Determining the length of your maternity or paternity leave can be extremely important in keeping your practice thriving. If you are a sole practitioner, taking a three month leave could potentially leave you with very few clients upon your return. You must decide not only how long is financially feasible but also how long works for your family and your clients.

Who will provide services to your clients in your absence?

It's important to consider who will provide clinical services to your clients while you are on maternity leave. If you are in solo practice, consider reaching out to another trusted private practice colleague who has openings to provide services to your clients while you are on leave. Make sure that your clients have the contact information of the therapist who'll be covering for you. I suggest that clients in crisis have appointments set up with this therapist before you take time off.

I recently talked with a private practice colleague who is pregnant with her third child. I suggested that she consider hiring another therapist to cover her clinical cases and also to generate income for her practice while she is on maternity leave.

When will you stop taking new clients?

You'll also want to think about when you will stop taking new clients. If you plan on taking new clients up until your leave I suggest that in your first conversation you inform them that you will be taking time off so they can have the option of seeing someone who can provide uninterrupted services.

Jennifer Venable-Humphrey, LCSW of Social Work Solutions stopped accepting new clients one month before her due date. When put on bed rest with her third child, Jennifer used Skype or phone sessions to check in with current clients that she had to stop seeing earlier than planned.

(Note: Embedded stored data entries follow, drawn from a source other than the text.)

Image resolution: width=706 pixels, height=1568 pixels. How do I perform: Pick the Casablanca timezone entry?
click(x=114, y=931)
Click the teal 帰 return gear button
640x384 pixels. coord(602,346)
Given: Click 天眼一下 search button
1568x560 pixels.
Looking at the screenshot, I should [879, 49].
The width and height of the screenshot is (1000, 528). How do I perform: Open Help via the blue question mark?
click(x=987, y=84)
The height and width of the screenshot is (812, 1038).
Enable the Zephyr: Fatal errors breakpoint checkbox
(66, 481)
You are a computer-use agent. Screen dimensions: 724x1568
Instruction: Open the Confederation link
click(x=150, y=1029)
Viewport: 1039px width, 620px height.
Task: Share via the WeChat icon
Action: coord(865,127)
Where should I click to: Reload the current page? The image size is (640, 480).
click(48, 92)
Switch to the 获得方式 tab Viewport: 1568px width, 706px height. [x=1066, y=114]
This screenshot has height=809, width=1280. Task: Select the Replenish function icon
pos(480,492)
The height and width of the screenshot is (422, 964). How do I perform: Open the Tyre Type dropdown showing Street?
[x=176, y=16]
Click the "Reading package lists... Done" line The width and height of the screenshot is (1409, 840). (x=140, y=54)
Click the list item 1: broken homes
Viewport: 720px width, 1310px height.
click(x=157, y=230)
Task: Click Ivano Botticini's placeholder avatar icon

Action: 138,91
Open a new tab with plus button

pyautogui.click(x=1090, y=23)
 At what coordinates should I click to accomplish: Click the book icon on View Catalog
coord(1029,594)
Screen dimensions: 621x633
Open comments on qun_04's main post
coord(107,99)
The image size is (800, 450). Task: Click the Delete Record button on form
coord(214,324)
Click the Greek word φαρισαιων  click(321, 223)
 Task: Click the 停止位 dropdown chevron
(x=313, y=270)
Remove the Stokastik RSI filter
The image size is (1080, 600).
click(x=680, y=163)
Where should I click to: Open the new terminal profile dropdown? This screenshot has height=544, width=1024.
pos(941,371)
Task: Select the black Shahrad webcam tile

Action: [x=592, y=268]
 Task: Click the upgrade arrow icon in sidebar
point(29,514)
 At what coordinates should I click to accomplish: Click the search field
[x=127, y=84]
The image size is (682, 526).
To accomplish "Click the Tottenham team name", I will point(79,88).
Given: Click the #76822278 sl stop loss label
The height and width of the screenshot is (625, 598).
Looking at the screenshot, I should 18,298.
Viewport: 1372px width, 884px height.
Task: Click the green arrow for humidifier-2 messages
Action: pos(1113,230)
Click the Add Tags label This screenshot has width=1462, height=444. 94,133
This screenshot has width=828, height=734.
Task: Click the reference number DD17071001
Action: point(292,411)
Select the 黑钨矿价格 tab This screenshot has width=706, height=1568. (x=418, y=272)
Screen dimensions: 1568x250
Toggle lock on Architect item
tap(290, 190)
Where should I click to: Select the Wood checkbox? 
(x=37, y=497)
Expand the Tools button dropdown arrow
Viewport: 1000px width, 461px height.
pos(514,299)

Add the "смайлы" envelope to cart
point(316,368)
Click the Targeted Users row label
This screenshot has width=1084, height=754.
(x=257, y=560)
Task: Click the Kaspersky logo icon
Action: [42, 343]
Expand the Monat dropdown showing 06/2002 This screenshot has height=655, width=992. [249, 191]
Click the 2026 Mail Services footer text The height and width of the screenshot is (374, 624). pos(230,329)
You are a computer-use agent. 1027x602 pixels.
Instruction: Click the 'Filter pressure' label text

How will you cover your fixed expenses and lack of income?

Taking time off in private practice is tricky because you have to plan not only for lost income but for paying the fixed expenses of maintaining a practice while you are on leave. Expenses like rent, phone, internet, or perhaps the cost of support staff may need to be paid whether you are practicing or not.

Joseph Sanok, LLP, LPC of Mental Wellness Counseling in Traverse City, MI suggests considering the cost of being away from your family once you have returned to your clients. Sanok decided to increase his fee when his wife became pregnant. "For me, I knew that working in my practice was going to be difficult when I had the draw of a wonderful new addition. By raising my rates, it made it easier to give up the time."